■ TAREFA
Prossiga o texto sobre a canção composta com Nana na Praia do Rosa a partir do ponto em que ele termina.

■ TEXTO DE ORIGEM
►

Canção da mesma safrinha de Canta-passará, esta igualmente tem um compasso estrito de cinco tempos e igualmente é boa para dançar na praia, sacolejando de modo assimétrico conforme o acento ímpar vai trocando o pé de apoio musical. Após meses de trabalho em São Paulo, chegar à Praia do Rosa no rancho do engenho de farinha, sem água e sem luz, com seu tabuado de canela amarela e garapari vermelho, roça de mandioca e “pumau” de banana, maxuxo, “noga”, limão galego e café, ouvindo os coleiras e sanhaçus, era maravilhoso. Assim foi feita a canção, em parceria com Nana.

A letra navega pelas águas da exaltação da natureza, de suas boas lembranças, da saudade amorosa, do resgate do doce “tempo feliz” que já passou. Sem achados literários, vai na verdade servindo para o caminhar capenga e gostoso da música. Repetindo a estrofe temática, tem um atalho original ao final da segunda vez (a partir de “meu quintal”), quando evita a repetição inteira e normal, fazendo uma rápida e cômoda modulação de Dó maior para Mi maior. Entrando nesta outra tonalidade, expõe aqui a parte B, muito curta, chegando mesmo a parecer que se trata apenas de um alongamento extenso daquele final subvertido. Vá saber-se!

◄

■ DADOS FORNECIDOS

►

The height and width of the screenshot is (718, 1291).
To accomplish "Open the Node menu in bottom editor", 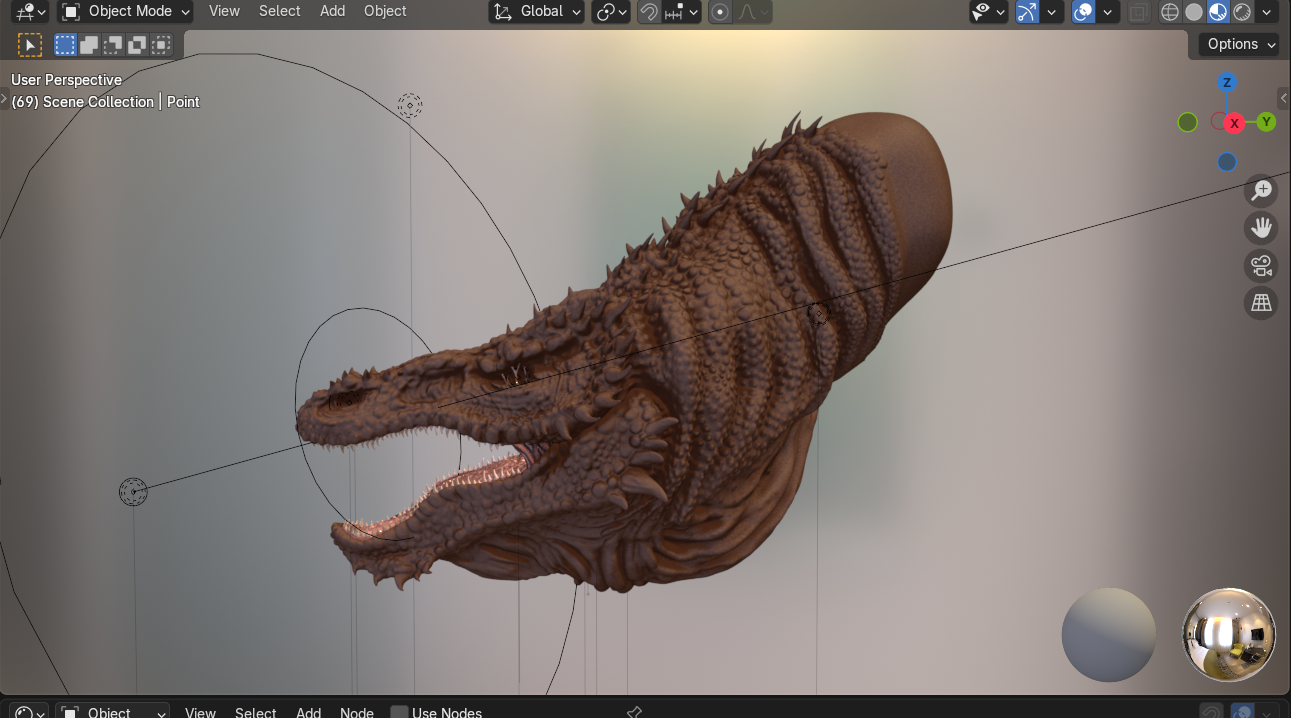I will click(x=357, y=712).
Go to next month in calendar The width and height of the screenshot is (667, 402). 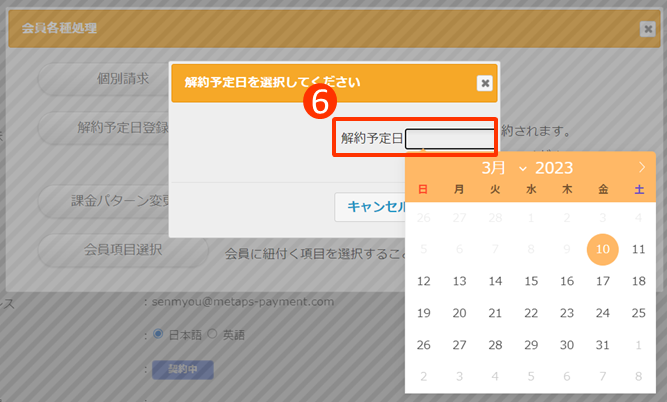pyautogui.click(x=641, y=167)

◄

■ RESULTADO ABAIXO
A telenovela Meu Pé de Laranja Lima, da TV Bandeirantes, adotou esta canção como tema e a fez conhecida. Durante uma apresentação na praça do popular bairro Restinga, em Porto Alegre, num domingo pela manhã, vinham as mamães com crianças no braço e uma cadeirinha de praia. Eu desfiava movimentadas chacareras e milongas, e nada do público reagir, o sol ia subindo no céu e cá embaixo nada acontecia. Foi quando uma das senhoras gritou lá de sua cadeirinha de alumínio  “Toca aquela da novela!”.   Assim fiz prontamente, derreteu-se o gelo e o xou tomou um bom caminho, servindo de lição sobre o poder que possui a mídia eletrônica.

Gosto sempre de destacar este assunto dos compassos originais, pois naquele momento supunha que podíamos os compositores brasileiros aventurar-nos ainda mais nas trilhas estupendas que a bossa nova abrira para a criação. Pessoalmente, com a bagagem colhida no sul da América, teria elementos de originalidade a acrescentar. Como se verá e ouvirá depois, eu estava completamente equivocado. A partir de um certo Roquenrio em 1985, as “chefonas” (majors) encerraram a brincadeira da boa música brasileira pós bossa nova, que teve seu esplendor no elenco da Odeon dos anos ’70. A partir dali, nossas canções foram gradualmente sendo confinadas em espaços reduzidos, alijadas da mídia que é seu caminho natural de difusão, desprezadas pela indústria cultural. Podemos dizer que atualmente a MPB vive na clandestinidade.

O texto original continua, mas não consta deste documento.